George was crouched behind another boulder about twenty feet away, and beyond him were Pryor, J. Emerson Dupree, Charlie Dodson, and half a dozen other men from Galena City and the surrounding mines. As Nola had predicted, Longarm had plenty of volunteers for anything he wanted once word got around that he had brought in Ben Mallory. George and Pryor had asked to come along because they worked for the California & Nevada Stage Line; Dupree was here because he wanted the story of the remaining outlaws' capture; and Dodson and the other men just wanted to be in on the finish. They had all ridden up here this morning because the stagecoach had gotten back into Galena City too late on the previous afternoon to start then.

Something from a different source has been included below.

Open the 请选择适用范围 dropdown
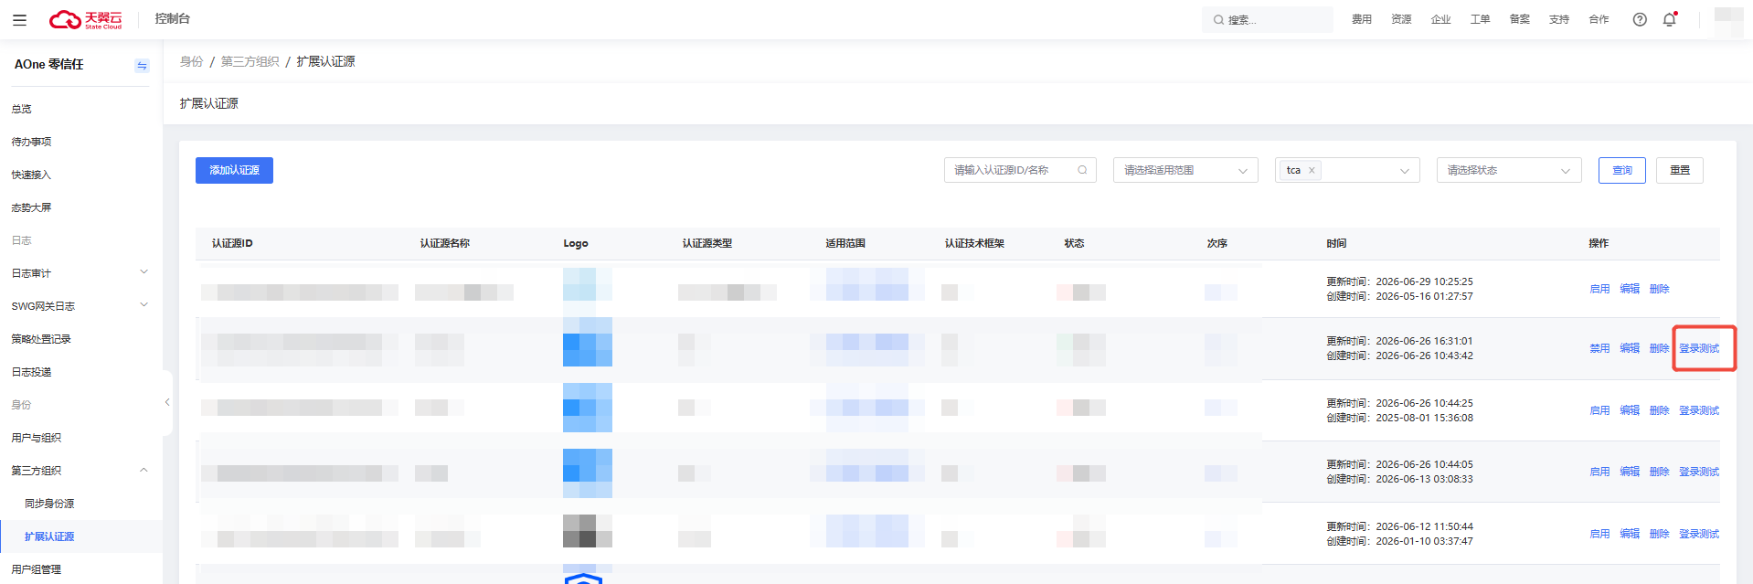This screenshot has height=584, width=1753. click(1185, 170)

Unfortunately, the men Mallory had left behind to guard the loot from earlier robberies had to be suspicious because their leader and the rest of the gang hadn't returned when they were supposed to. Mallory wouldn't be coming back. He was locked up in Galena City, along with the other two surviving outlaws.
Longarm and his unofficial posse had tried to cover the open ground surrounding the cabin without being seen, but the men inside had spotted them and opened fire, driving them back to cover in the rocks at the edge of the plateau. Since then it had been a standoff. The outlaws couldn't get out of the cabin, but Longarm and his companions were pinned down here in these boulders.
There had to be some way to shake those owlhoots out of their hole, thought Longarm. He just hadn't been able to come up with it yet.
At least he didn't have to worry about Nola and the other women during this fight, he reminded himself. They were safely back in Galena City.
He reached into his shirt pocket and took out a cheroot. As he clamped it between his teeth, it reminded him of something, and without pausing to light the cigar, he stuck his hand in the pocket of the sheepskin jacket. Sure enough, the two sticks of dynamite he had put in there the day before, following the gunfight with Mallory's gang, were still there.
Longarm grinned around the cheroot as he called to the other men, “Who's got the strongest arm?”
“That might be me,” said George with a frown. “Wrestlin' with those stagecoach teams builds up a fella's muscles.”
Longarm flipped one of the sticks of dynamite across the gap between his cover and the boulder where George was crouched. “Think you could heave that all the way to the cabin?” he asked.
George caught the dynamite, but he looked plenty nervous as he did so. “Good Lord, Marshal!” he exclaimed. “You can't just go tossing this stuff around like that. It goes off if you look at it wrong!”
“I reckon it's safe enough if you're careful,” said Longarm. “Just be sure you're ready to throw it before you light the fuse.”
Pryor volunteered, “I'll do it if you don't want to, George.”
“No, that's all right,” grumbled George. He patted the pockets of his coat. “Lemme find a match.”
A few moments later, Longarm caught a whiff of sulphur in the mountain air as George lit a match and held it to the fuse. As soon as the fuse caught, George dropped the match and quickly drew back his arm. He rose up slightly to throw the dynamite toward the outlaws' cabin.
A rifle cracked from inside the cabin, and the bullet drilled into George's shoulder, knocking him backward. The dynamite slipped from his hand and bounced a couple of feet down the slope. George landed where he could see the fuse hissing and sputtering, and he let out a yell of sheer terror.